▸ The problem:
Can you reproduce word for word the lines of the listing below, starting at the line that contains "Find the location of a particular element. The height" and ending at the end of the listing?

(Stored listing)
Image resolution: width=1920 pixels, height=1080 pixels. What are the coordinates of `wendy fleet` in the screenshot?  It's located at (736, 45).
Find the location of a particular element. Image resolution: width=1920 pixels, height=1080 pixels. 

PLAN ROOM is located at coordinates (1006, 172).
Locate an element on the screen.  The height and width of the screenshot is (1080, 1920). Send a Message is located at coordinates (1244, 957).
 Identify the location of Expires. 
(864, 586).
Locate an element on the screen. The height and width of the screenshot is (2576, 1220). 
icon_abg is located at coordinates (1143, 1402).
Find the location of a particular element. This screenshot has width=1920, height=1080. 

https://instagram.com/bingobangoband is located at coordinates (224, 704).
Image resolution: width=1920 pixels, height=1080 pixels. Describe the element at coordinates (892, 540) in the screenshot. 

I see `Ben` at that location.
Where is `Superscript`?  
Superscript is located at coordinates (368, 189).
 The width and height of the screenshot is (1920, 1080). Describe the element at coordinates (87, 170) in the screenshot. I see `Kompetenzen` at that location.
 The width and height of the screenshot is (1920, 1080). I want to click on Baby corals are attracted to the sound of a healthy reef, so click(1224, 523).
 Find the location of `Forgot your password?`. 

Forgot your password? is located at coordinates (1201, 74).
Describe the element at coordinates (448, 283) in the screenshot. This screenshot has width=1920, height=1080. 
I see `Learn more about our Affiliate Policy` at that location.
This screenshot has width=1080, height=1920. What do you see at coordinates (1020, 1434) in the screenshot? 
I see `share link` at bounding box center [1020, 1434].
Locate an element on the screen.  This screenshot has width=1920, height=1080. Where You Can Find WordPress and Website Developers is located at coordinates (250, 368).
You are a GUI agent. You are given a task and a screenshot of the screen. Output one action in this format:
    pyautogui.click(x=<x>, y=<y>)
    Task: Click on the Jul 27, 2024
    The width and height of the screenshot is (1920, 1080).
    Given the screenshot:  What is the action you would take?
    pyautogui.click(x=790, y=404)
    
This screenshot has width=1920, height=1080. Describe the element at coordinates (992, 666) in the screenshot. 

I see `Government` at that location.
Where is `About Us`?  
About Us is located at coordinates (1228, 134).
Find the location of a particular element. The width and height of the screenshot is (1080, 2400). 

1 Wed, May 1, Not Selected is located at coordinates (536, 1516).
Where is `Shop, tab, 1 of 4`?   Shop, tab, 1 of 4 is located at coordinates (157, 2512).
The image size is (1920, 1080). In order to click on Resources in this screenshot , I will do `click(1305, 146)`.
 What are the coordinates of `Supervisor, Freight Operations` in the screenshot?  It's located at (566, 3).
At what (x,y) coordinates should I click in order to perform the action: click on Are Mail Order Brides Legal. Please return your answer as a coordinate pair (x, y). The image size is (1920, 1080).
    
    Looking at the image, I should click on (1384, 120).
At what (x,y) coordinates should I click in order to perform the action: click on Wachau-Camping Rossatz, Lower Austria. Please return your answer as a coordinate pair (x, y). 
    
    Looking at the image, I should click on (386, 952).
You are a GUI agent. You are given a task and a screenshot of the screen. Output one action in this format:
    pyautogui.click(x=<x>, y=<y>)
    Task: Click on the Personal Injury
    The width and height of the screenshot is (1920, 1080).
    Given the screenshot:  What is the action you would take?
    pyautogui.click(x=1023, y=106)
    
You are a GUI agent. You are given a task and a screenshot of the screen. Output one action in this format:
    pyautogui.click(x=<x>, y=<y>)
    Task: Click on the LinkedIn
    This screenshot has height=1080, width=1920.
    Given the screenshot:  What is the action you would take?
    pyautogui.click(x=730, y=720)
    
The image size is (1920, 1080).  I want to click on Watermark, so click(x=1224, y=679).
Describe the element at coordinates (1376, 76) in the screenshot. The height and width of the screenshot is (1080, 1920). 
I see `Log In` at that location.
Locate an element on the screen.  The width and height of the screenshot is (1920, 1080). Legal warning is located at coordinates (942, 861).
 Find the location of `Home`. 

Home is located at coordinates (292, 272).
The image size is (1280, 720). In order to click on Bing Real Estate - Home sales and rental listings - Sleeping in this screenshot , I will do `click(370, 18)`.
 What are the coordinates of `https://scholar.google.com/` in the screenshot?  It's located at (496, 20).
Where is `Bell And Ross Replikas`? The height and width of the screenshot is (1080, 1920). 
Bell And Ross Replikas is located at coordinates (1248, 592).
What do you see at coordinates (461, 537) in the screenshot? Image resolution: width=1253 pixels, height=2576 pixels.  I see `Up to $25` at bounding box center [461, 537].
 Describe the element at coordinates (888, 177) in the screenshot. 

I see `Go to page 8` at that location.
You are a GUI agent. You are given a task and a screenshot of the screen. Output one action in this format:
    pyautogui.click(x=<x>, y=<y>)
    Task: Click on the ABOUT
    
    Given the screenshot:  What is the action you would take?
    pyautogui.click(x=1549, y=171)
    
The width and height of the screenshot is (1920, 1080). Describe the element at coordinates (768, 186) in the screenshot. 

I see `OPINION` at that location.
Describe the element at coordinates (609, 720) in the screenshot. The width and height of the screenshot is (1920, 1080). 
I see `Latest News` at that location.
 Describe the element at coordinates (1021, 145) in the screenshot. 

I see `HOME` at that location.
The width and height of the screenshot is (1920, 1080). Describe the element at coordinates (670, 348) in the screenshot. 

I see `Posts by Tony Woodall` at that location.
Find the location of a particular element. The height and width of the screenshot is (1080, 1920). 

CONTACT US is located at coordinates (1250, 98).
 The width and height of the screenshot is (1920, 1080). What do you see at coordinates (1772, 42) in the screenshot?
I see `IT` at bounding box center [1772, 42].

▸ Complete response:
Find the location of a particular element. The height and width of the screenshot is (1080, 1920). 

CONTACT US is located at coordinates (1250, 98).
 The width and height of the screenshot is (1920, 1080). What do you see at coordinates (1772, 42) in the screenshot?
I see `IT` at bounding box center [1772, 42].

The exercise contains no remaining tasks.